Ansatsu Kyōshitsu © Matsui Yūsei

Warnings: humu. tidak jelas. lemon asem kecut. khusus dewasa. pwp. plotless.

You've been warned〜 c:

; asano gakushuu x akabane karma.


Quivering Quiz

; tujuan dari metode pembelajaran ini adalah;
mencari tahu siapa yang lebih jenius sekaligus perkasa.


II. Asano's Case

Asano Gakushuu menendang pintu di hadapannya terbuka. Sebelah kaki masih menopang berat, gemetaran. Salahkan makhluk astral dari neraka yang seenaknya menyangkutkan diri di punggung yang mulai pegal.

"Jeez—turun, Akabane!" Asano mulai menggeliat, berusaha menurunkan beban setara enam puluhan kilogram dari punggungnya. Kalau bukan karena Karma berhasil mendapat nilai sempurna di ulangan tadi dan Asano yang sedikit tidak teliti (lalu mendapat pengurangan poin nol koma lima), mereka tidak akan pulang ke rumah Karma dalam posisi seperti ini.

"Kubilang yang kalah harus memberi piggyback ride sampai pulang, Asano-kun~"

"Ini sudah sampai di rumahmu."

"Sampai ke kasur," Karma tertawa jahil, mencolek wajah Asano yang berkerut kesal dengan ujung jari.

Masih dengan kaki gemetar, Asano mulai membawa diri menaiki tangga.
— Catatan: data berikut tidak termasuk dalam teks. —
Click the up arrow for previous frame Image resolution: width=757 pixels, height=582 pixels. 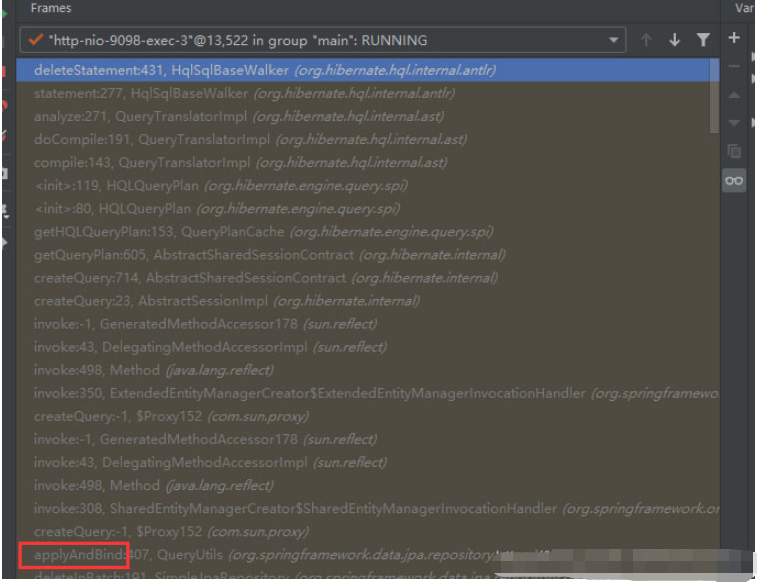click(646, 40)
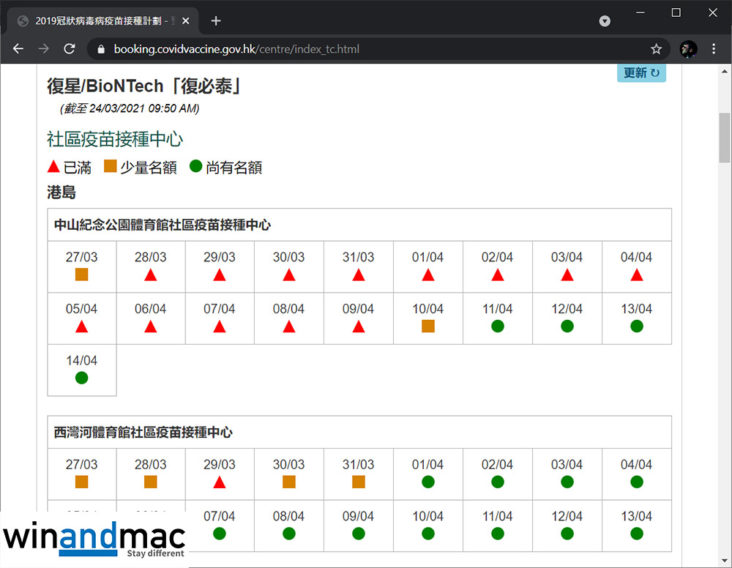Click the profile avatar icon
Screen dimensions: 732x568
(688, 48)
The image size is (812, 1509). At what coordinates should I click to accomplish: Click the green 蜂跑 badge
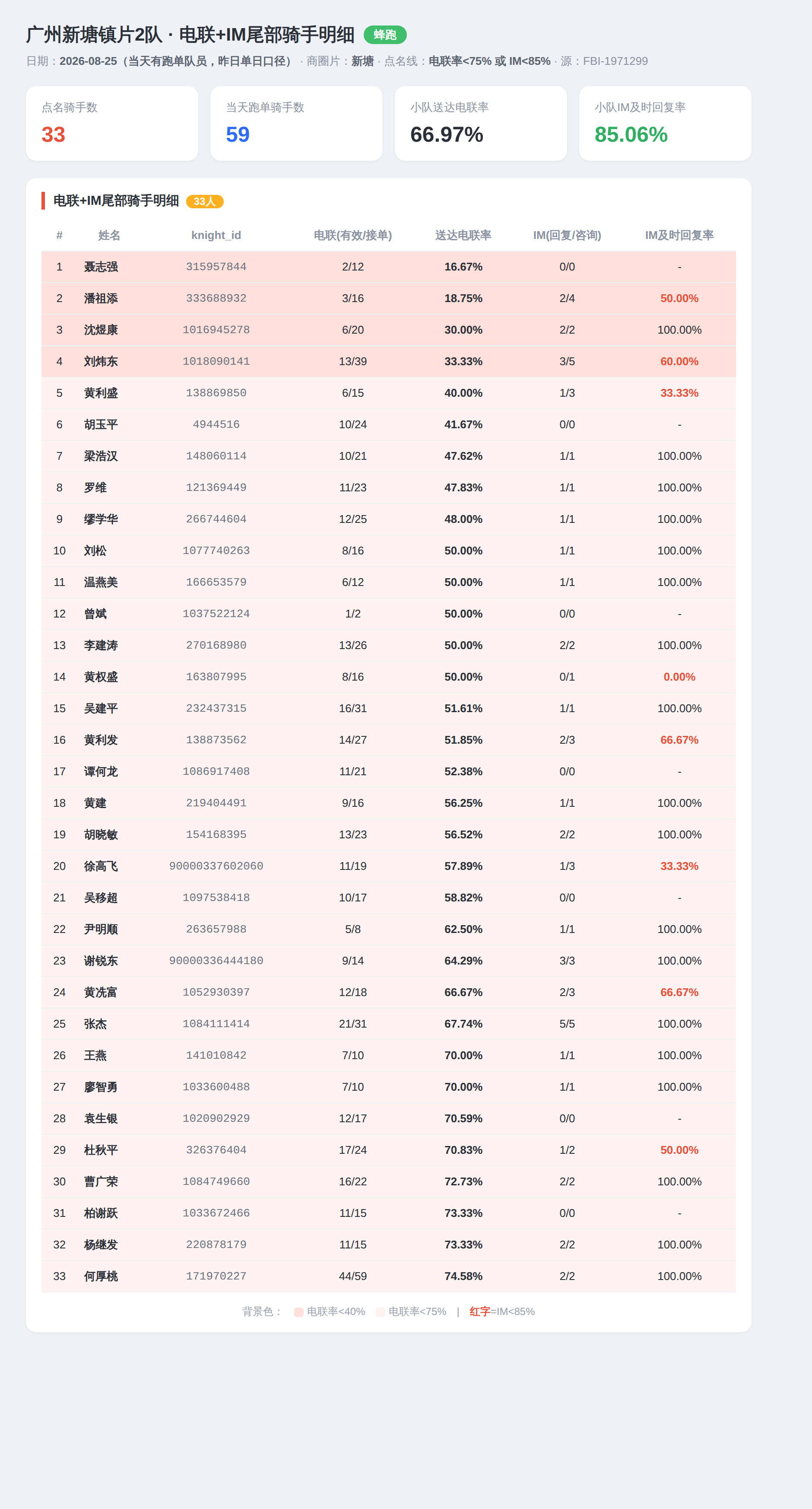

Pertanyaan hari ini, mengapa kamar kekasihnya itu harus berada di lantai dua? Tidak tahu Asano bisa patah pinggang kalau terpaksa menambah jarak tempuh sedikit lagi? Dan lagi, kenapa makhluk macam Karma tidak malu digendong di punggung Asano yang terkenal sebagai rivalnya dari gerbang sekolah? Well, semakin lama, makhluk itu semakin konyol saja.

Kriet.

Tempat tidur yang biasa ditiduri Akabane Karma berdecit karena Asano seenaknya melempar tubuh kurus itu seakan melempar karung berisi pasir. Sembarangan.

"Ahh, enaknya~" dan Karma malah menggulingkan diri di atas kasur, sebelum meregangkan otot. "Aku pegal sekali, Asano-kun."

"—kata orang yang numpang di pundak orang lain dan sengaja memberatkan diri," Asano menampakkan wajah kelewat masam. "Kau harus tanggung jawab kalau pundakku patah."

"Aku tahu kau kuat, Asano-kun," lagi-lagi Karma memberi senyuman jahil. "Nah, sekarang kita tidur siang."

"Oi, oi," Asano melayangkan satu tepukan keras di kepala merah itu. "Kau lupa? Hari ini kita ada ujian?"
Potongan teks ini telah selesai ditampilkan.